Diane Ravitch has an informative and thoughtful article in The Los Angeles Times about the good the Bill and Melinda Gates Foundation could do (or not) for American education now that they have such a huge endowment. With education one of the foundation’s top priorities, Ravitch examines what has been one of their guiding principles when it comes to "improving" it. It seems the foundation has focused on creating so-called "mini-schools" of 500 or fewer pupils when high schools are deemed overcrowded.
Read further into Ravitch’s article, however, and find out about the law of unintended consequences and rediscover the meaning or irony. Since one of the large purposes of Gates & Co. in creating these mini-schools was to improve math and science education, it is worthy to note that the results in many of places their formula has been tried are mixed at best.
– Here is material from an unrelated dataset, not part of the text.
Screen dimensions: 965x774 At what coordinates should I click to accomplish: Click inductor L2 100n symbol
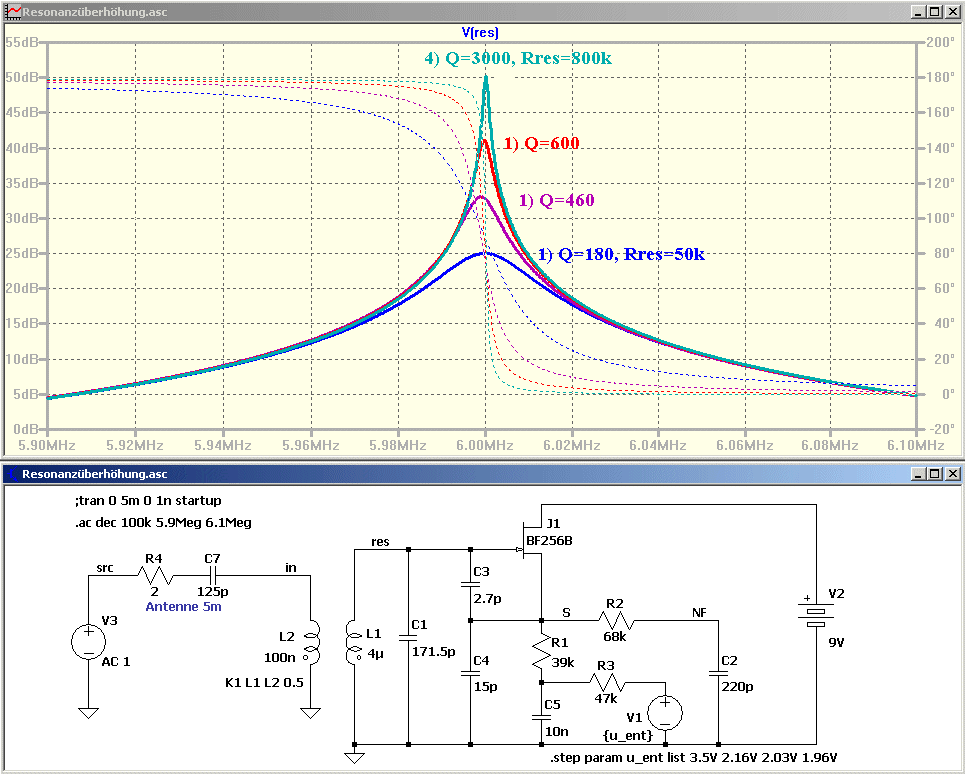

In many of these places, math and science electives have had to be cut. Students show improved English and graduation rates, but lower math scores than their peers at the bigger schools. For some students, that’s a good trade. For others, it could be devastating.
For my part, I will not argue for big schools or for small schools. I came from small schools and I’m choosing them for my own children--but I do realize that they have their limits. Some parents and students may find a large school more to their liking and better suited to their needs. I would not presume to tell Mr. Gates and his foundation how they ought to spend their money. But if I had that kind of money to spend for improving education in this country, I think I might refrain from presuming to tell school districts and parents whom I had never met what size of school best suited their children.
So many of these so-called "problems" in education could be solved by one simple thing: choice. If every parent had the same ability that I have to choose the kind of school he wants for his children, I think alot of this nonsense would work itself out in a way that suited the most people in the best possible way. Not every person will make the best choice (Lord knows the jury is still out for me and my kids!). But, in the end, won’t more of them be pursuing their own happiness and isn’t that what freedom really means?
Shouldn’t we trust parents and local school administrators more than we trust Bill Gates (or the Department of Education for that matter) with the education of our own kids? Bill Gates is a brilliant and generous man--but no genius (not Bill Gates, not a federal bureaucrat, not even my own mother) is brilliant enough to tell me what is best for my kids. Perhaps they can offer useful opinions, but I think I and my husband can decide what works best for us. At bottom, I think that presumption on the part of public schools and their administrators is the one thing that most drives me away from them. I resent having government experts telling me what to do with my kids. If I’m going to take that kind of condescension from somebody, I want to know that I am the one choosing them and I can fire them at a moment’s notice! I think that is the healthy attitude for all freedom loving Americans. But I also know that I am fortunate to be able to afford that freedom. But I don’t think one should have to be fortunate or think of freedom as a luxury. I don’t think it’s unreasonable to suggest that our public schools need less "help" from the experts and the do-gooders and more freedom and choices for the parents. When it comes to education I say, "Power to the People!" And especially, to the parents.